Western Science Mimics Indigenous Science

"I'm not a failure. I'm just very good a figuring out what doesn't work."
- Christopher Titus, Comedian


Grandmothers' Home | Si Kazili Home |

To use the fewest words, Science could be reduced to "Hypothesis, test hypothesis." For people who have lived in the same location for 10,000 years, the process loses its formality as the gained knowledge is handed down through the generations. The science hides in plain sight within the language (which is relative, not linear) and culture. The offspring learn experientially from skilled specialists within the container of a relational worldview. Highly adaptive people, the imposed English language and the restrictive word "tradition" are inadequate. The Lummi word "schlangen" (way of life) and "tradition" are not equal.

Needless to say, immigrants into their land were unable to see the invisible science or appreciate the culture. Most expected the land and the people to adapt to them. Some were intrigued. The US constitution was informed by the Haudenosaunee who taught the fledgling Congress about psychology, diplomacy and governance. But, in general, Euro-Americans continued this devaluation of other Sciences with immigrants who arrived later from Europe and other parts of the world.

Despite good pure investigative science in America, a large portion of science is devoted to economic production. And since business managers request the public schools produce students with traits they can use economically, this is where you see schools and society adapting to business science models. The largest productivity jump came with the assembly line. Tasks were broken down into the smallest independent task performed in regulated time periods. And it rippled out into schools adopting school bells and periods and fragmenting society into special interest groups who do not know their neighbors. The 30-second sound bite has been reduced to 15 seconds. In a land of IM (Instant Messaging) and over stimulating video games teachers compete and perform to keep students focused. Students cheat by parsing information off the Internet rather than read Shakespeare and gain a life-long reference.

But this linear, fragmenting science has had an unforeseen impact on productivity and the bottom line of business. Acclimated in school, adults fear giving a wrong answer and so withhold contributing. Managers turned to studying creativity. Breaking tasks down into smaller parts can only go so far until there is nothing left to parse. There is a diminishing return on productivity. So they throw automation, robots and technology at the problem. But these are only stop-gap measures. The proportion of returns continues to diminish.

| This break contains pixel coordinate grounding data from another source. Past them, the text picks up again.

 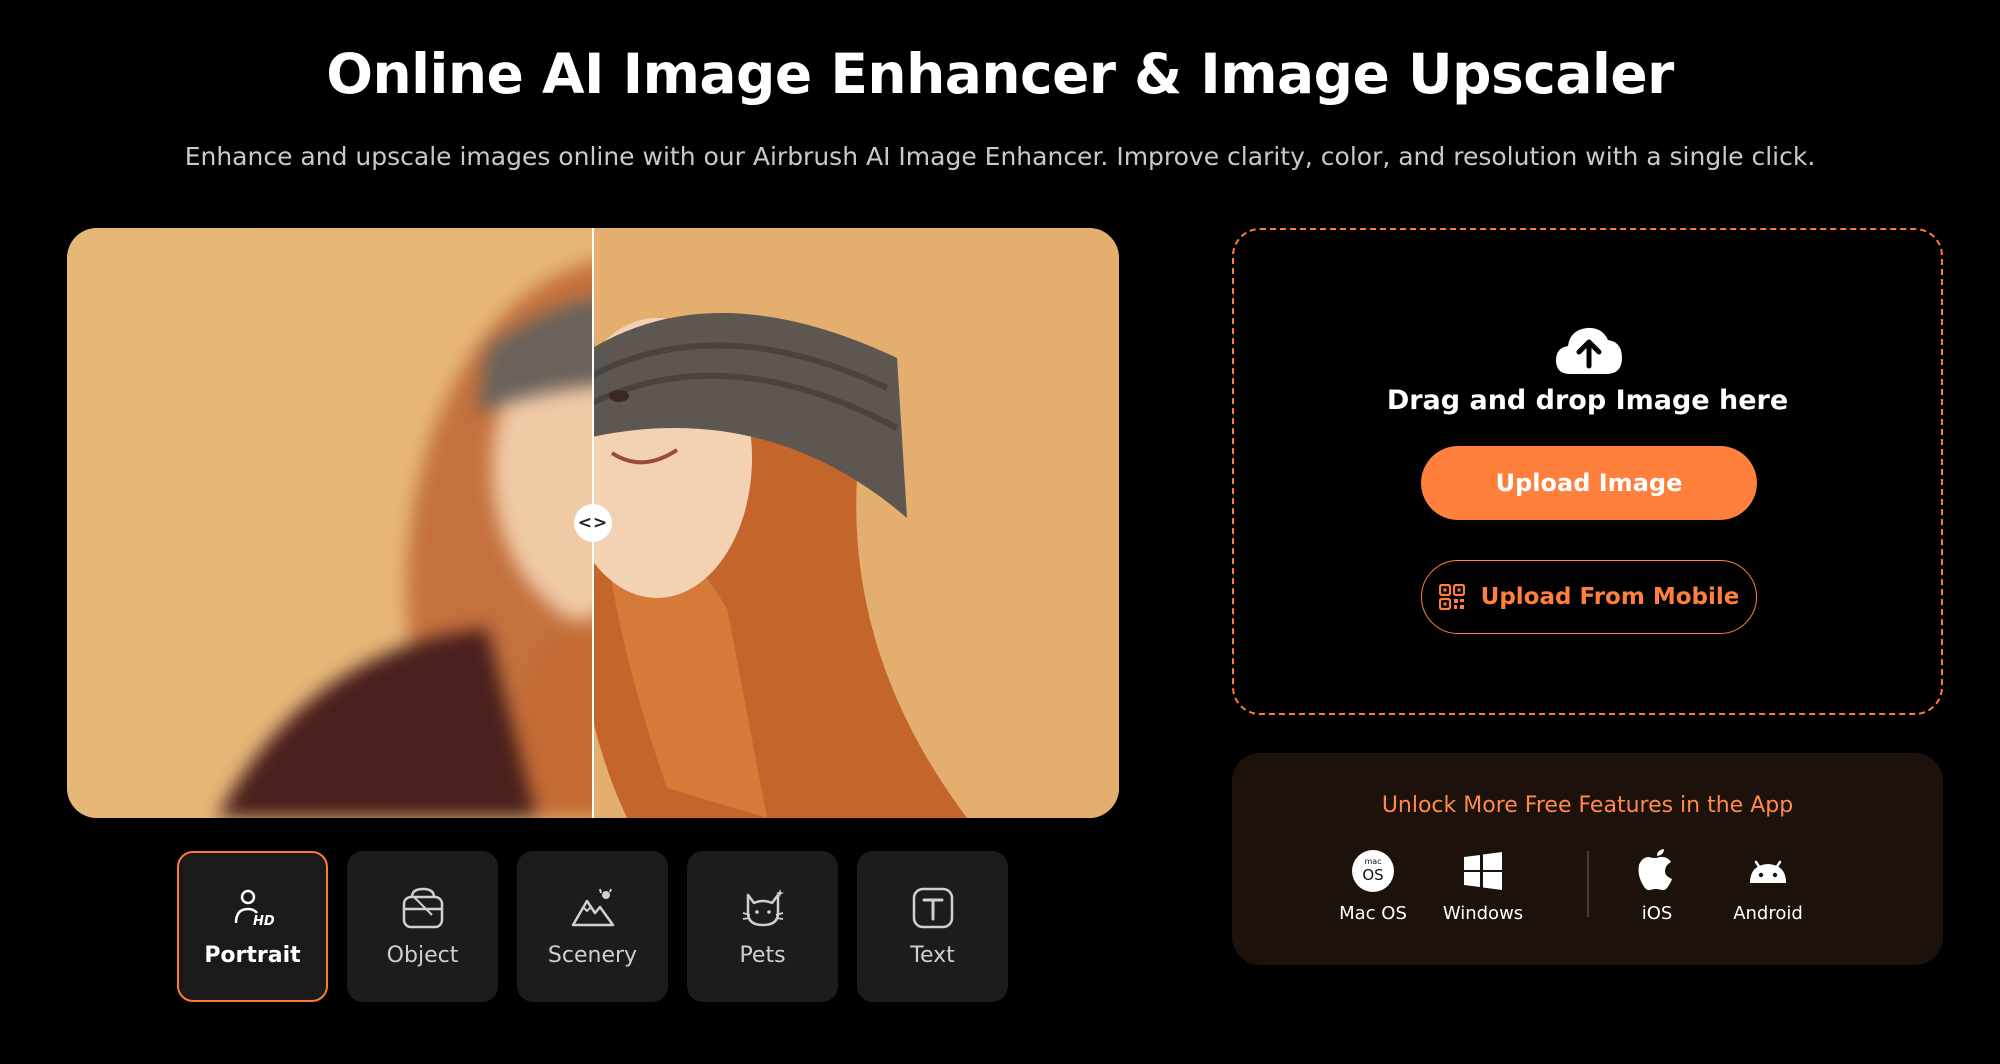 I want to click on svg-text: OS, so click(x=1372, y=875).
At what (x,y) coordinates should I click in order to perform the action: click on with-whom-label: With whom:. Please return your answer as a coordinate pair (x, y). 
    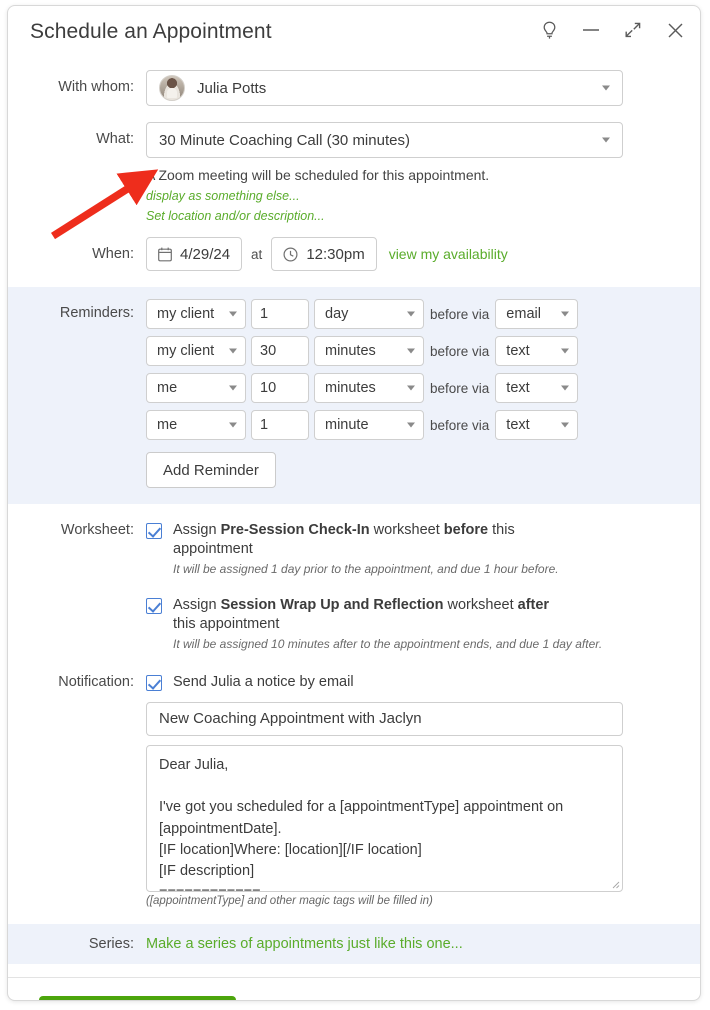
    Looking at the image, I should click on (96, 87).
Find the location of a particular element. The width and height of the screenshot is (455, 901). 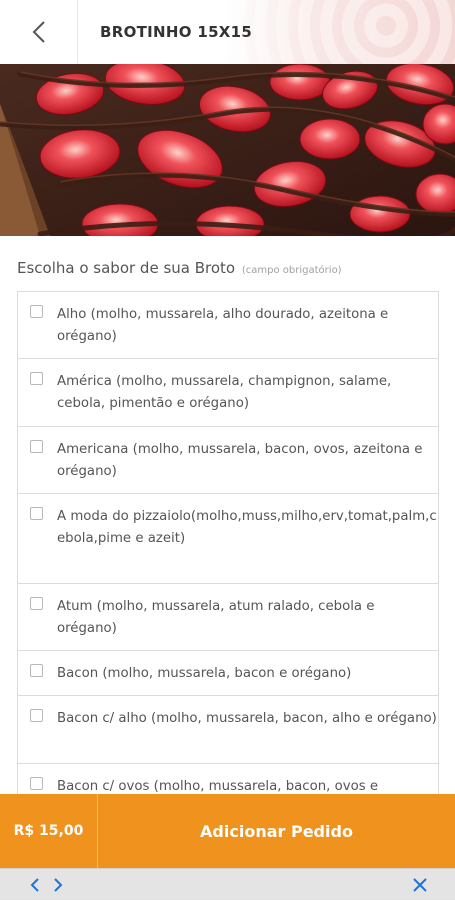

chevron-right-icon is located at coordinates (58, 885).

Beginning in the 1950's a "new" business science began to be studied. Becoming more common now and currently called Systems Thinking or Systems Learning it is still is resisted or not readily adopted. Sometimes unlearning science is difficult. Systems Learning uses the relational worldview. We have come full circle and now Indigenous Science doesn't look so "primitive."


 

 

Integrated & Invisible School

"Native Science: a body of knowledge gathered, evolved, and held collectively by the worlds' Indigenous peoples and passed orally from generation to generation since pre-history. … dismissed as 'primitive' … it continues to prove itself to be quite sophisticated and complex." 

Rose von Thater-Braan, Native Science Center

Schlangen and Tradition are not equal.

Understanding the differences between relational worldview and linear worldview is the first step to understanding the stresses a dual-culture person, one who has a foot in two worlds, undergoes.